Dataset items:
━━━━━━━━━━━━━━━━━━━━━━━━━━━━━━
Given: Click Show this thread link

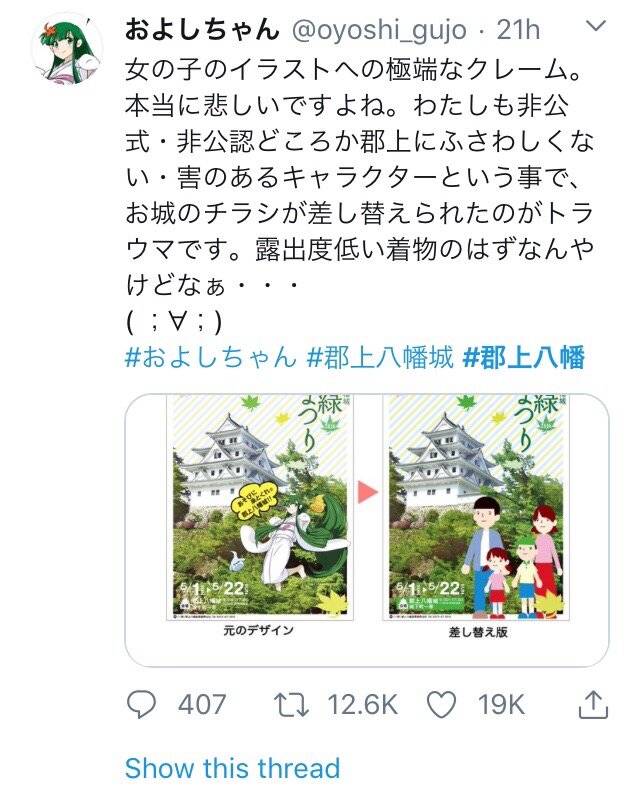Looking at the screenshot, I should tap(232, 768).
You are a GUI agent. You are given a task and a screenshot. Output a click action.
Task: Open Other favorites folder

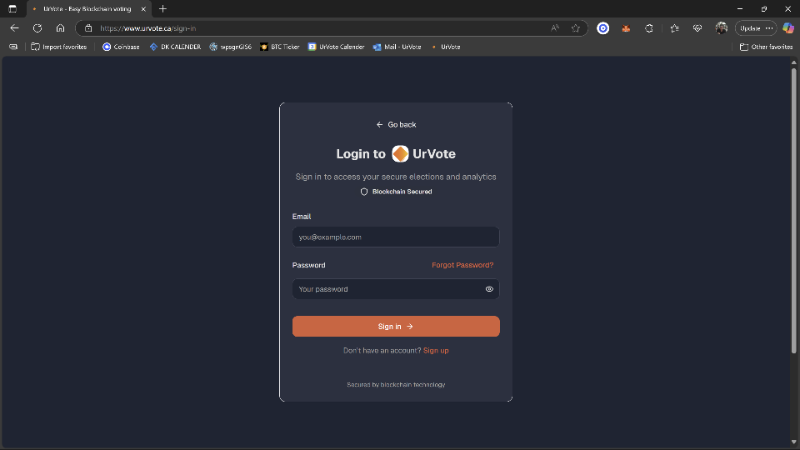[x=766, y=46]
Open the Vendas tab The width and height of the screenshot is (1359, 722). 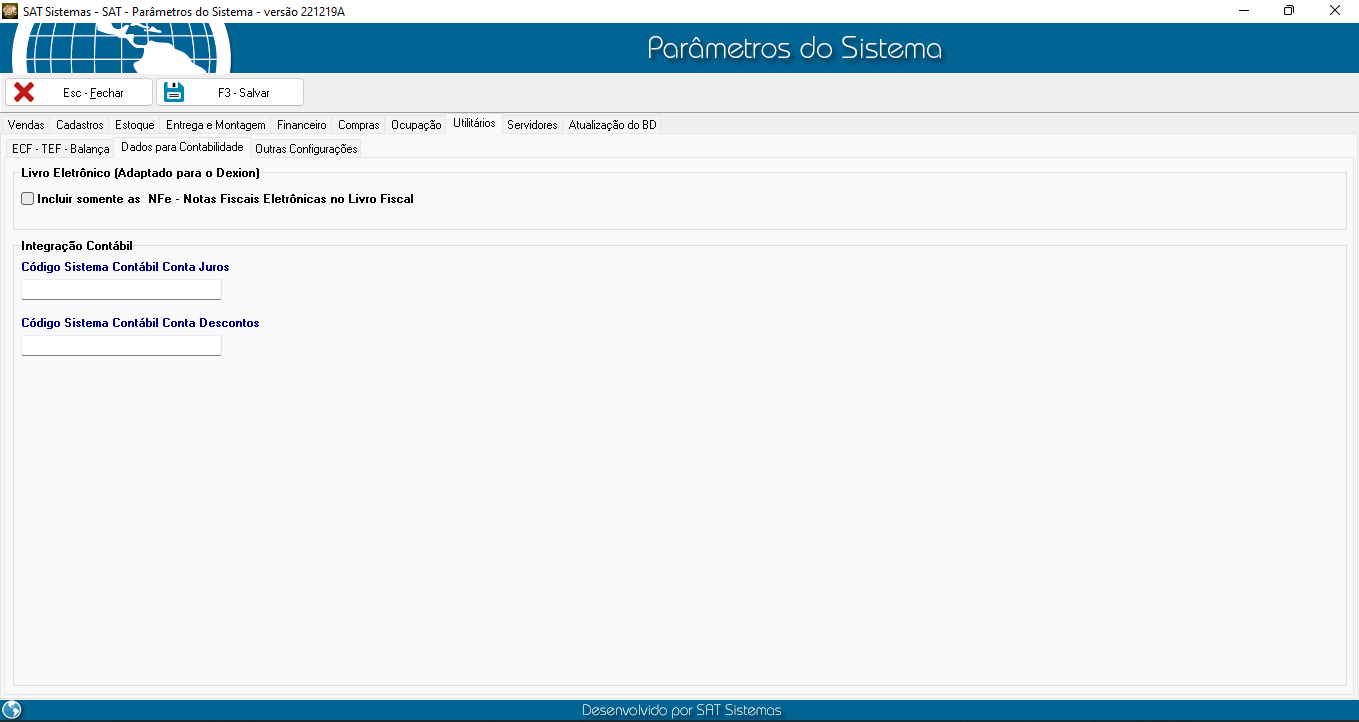[x=26, y=125]
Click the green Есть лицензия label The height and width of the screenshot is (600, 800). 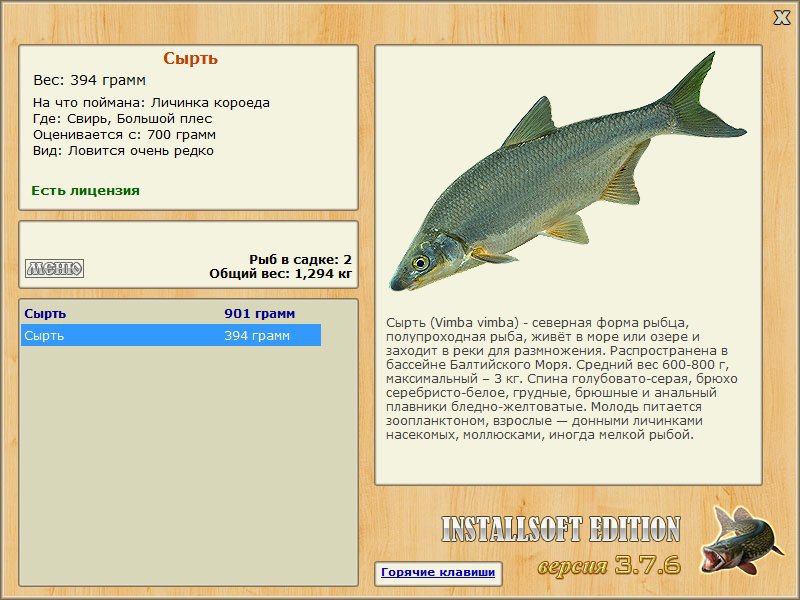click(85, 190)

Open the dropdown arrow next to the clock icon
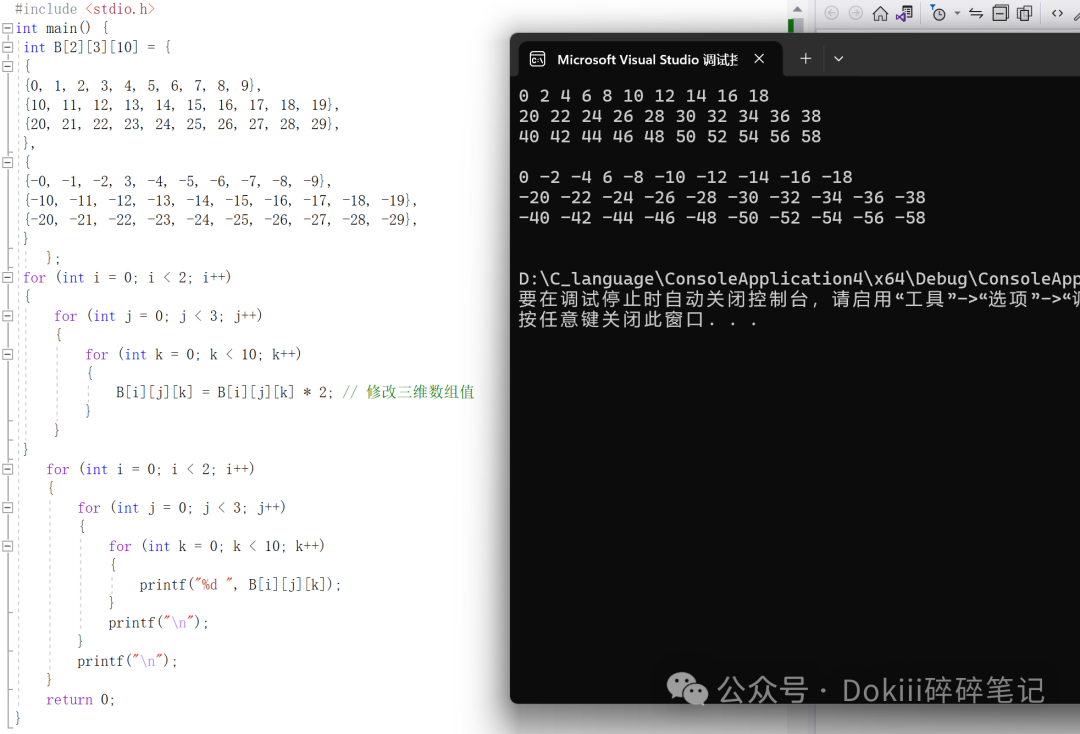tap(957, 14)
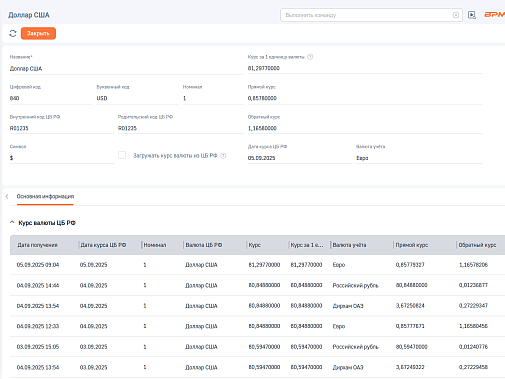Open the Валюта учёта field with Евро

click(x=419, y=158)
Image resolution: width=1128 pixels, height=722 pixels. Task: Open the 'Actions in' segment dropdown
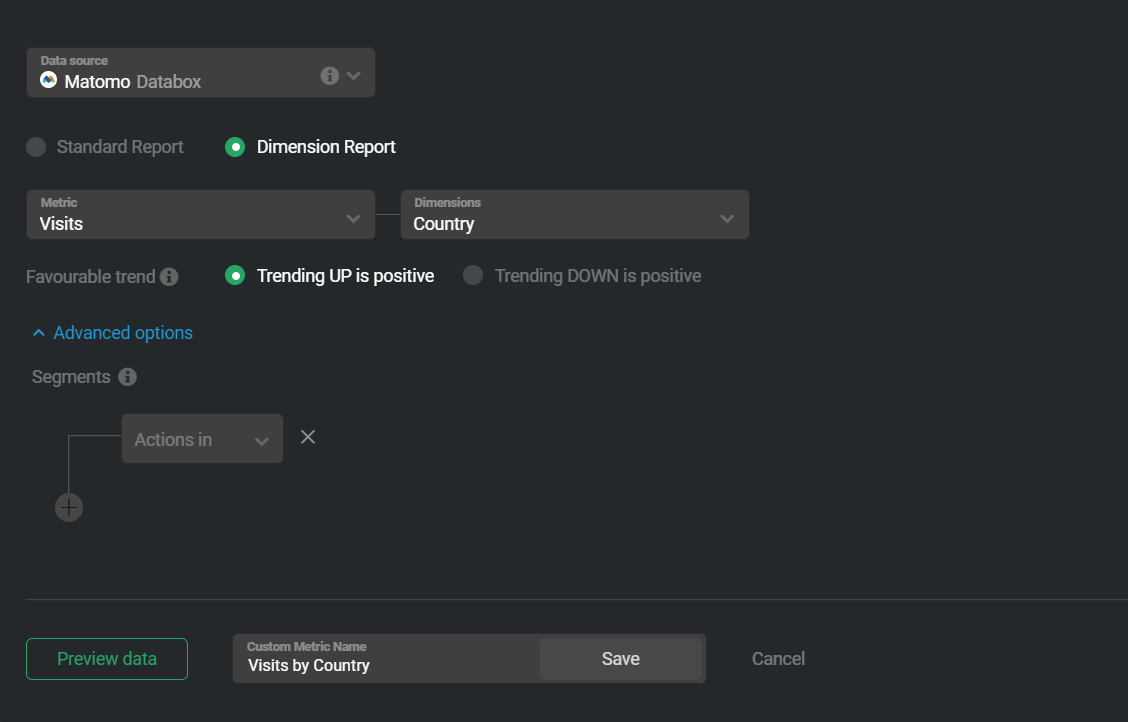pos(200,438)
━━━━━━━━━━━━━━━━━━━━━━━━━━━━━━
**Work to complete:**
What you need to copy is the run of lines from the one holding "Image resolution: width=1128" through the end of the data, exactly and only, both ends included, pictures omitted.

**Task answer:**
Image resolution: width=1128 pixels, height=722 pixels. Task: Open the 'Actions in' segment dropdown
pos(200,438)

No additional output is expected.